*TASK DETAILS*.
Below is a listing from which only part is wanted; return exactly the lines from the one with "Task: Click Sparta's" up to and including the one with "description of your".

═══ SUPPLIED DATA ═══

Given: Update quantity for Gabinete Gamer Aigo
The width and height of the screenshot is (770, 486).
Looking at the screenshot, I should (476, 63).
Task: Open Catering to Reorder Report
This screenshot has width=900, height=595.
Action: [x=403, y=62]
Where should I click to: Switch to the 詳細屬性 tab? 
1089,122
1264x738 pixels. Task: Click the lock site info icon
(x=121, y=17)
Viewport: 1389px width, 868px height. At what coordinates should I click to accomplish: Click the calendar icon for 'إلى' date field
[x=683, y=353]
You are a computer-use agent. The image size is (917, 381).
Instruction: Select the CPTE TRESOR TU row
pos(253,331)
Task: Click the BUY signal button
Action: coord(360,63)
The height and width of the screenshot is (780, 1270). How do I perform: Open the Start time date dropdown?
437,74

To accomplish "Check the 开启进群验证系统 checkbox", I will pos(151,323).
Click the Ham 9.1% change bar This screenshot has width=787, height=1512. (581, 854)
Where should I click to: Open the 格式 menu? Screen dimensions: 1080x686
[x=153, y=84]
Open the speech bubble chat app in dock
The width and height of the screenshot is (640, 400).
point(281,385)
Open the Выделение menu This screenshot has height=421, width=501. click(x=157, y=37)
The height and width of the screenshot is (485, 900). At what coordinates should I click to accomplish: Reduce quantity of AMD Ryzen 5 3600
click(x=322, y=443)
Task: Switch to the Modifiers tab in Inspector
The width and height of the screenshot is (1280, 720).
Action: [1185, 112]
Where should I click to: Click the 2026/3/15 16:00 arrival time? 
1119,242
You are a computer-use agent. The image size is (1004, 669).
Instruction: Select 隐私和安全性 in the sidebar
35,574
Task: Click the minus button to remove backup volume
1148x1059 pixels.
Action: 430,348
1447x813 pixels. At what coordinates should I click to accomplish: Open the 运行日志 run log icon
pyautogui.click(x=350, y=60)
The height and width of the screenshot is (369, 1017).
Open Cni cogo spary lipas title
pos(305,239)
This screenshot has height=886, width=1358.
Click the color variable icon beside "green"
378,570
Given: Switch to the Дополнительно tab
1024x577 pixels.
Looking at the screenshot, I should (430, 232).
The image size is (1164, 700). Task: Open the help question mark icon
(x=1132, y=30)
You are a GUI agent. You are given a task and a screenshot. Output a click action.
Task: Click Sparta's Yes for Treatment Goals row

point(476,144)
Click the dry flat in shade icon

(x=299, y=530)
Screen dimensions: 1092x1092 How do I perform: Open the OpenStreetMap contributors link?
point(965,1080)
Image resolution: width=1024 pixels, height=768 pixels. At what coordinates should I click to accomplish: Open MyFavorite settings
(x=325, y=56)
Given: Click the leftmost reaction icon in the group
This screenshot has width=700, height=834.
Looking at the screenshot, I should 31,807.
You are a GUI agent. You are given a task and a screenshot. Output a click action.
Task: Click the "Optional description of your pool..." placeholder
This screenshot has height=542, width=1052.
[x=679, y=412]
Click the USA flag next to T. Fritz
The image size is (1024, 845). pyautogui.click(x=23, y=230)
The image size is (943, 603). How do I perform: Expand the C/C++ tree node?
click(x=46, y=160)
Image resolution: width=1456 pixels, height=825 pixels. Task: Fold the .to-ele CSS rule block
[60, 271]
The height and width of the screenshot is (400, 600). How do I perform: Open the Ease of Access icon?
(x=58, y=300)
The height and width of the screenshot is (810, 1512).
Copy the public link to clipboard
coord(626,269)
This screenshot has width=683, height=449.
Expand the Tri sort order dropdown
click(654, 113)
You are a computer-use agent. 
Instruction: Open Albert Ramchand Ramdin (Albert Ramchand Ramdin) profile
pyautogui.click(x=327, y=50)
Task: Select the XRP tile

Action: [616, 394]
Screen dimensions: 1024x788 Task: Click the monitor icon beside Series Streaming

═══

*RESULT FOR THIS EXERCISE*.
Task: Click Sparta's Yes for Treatment Goals row

point(476,144)
Click the dry flat in shade icon

(x=299, y=530)
Screen dimensions: 1092x1092 How do I perform: Open the OpenStreetMap contributors link?
point(965,1080)
Image resolution: width=1024 pixels, height=768 pixels. At what coordinates should I click to accomplish: Open MyFavorite settings
(x=325, y=56)
Given: Click the leftmost reaction icon in the group
This screenshot has width=700, height=834.
Looking at the screenshot, I should 31,807.
You are a GUI agent. You are given a task and a screenshot. Output a click action.
Task: Click the "Optional description of your pool..." placeholder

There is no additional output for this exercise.